Human rights are typically identified under specific headings: the right to life, to security of person, to freedom of expression, to freedom from slavery, to due process, and so forth. But beyond those headings, notoriously, the trouble starts. What normative content the rights have, what they mean, for the right holder and for others in terms of obligations and burdens, is a matter of specification. One could treat this specification as a legal question, the interpretation of legal provisions in statutes, prior decisions, or practices. But there is a question in morality that should influence that legal specification. That is how the rights ought to be specified in principle if they are to do the moral job that gives them their point – what is the morally justified content of any human right? What can holders of such rights legitimately claim from others and, correspondingly, what morally justified burdens does this imply for those others?
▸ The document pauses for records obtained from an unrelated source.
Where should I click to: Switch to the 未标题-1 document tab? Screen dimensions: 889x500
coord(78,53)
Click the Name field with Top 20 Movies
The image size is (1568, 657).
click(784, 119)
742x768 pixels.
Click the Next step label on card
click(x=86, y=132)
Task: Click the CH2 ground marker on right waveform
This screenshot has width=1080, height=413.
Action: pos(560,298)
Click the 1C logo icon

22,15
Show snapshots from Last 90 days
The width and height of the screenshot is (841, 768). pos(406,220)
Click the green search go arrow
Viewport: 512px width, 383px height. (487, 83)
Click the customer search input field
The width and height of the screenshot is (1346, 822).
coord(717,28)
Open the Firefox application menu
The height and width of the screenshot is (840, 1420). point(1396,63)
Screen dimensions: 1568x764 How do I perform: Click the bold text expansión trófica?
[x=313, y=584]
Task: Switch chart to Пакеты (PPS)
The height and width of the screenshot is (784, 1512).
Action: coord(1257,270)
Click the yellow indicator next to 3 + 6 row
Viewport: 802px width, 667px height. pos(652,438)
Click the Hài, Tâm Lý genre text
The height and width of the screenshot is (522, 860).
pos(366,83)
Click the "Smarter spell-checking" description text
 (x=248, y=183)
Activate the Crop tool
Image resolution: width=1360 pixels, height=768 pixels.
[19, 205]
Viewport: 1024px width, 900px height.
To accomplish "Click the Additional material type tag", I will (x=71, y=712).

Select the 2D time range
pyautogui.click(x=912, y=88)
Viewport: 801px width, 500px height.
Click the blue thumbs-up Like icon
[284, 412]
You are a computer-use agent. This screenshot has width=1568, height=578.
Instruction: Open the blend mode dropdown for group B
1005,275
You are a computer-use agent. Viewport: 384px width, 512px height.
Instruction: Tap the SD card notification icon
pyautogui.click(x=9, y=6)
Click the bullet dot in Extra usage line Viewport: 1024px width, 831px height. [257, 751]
One school of thought, call it the democratic specification tradition, holds that at least in part the specific moral content of human rights, not just the content of legal rights, can only be what a democratic political community decides it to be. Against this view I argue that specification requires principles that show when imposing burdens on others is justified - when it is reasonable - principles of legitimate burden. Democratic or legal institutions can only be said to genuinely specify moral human rights in so far as they act on such principles.

Type: Book chapter
Title: Specifying human rights
ISBN-13: 9780199688630
Publisher version: http://ukcatalogue.oup.com/product/academic/philos...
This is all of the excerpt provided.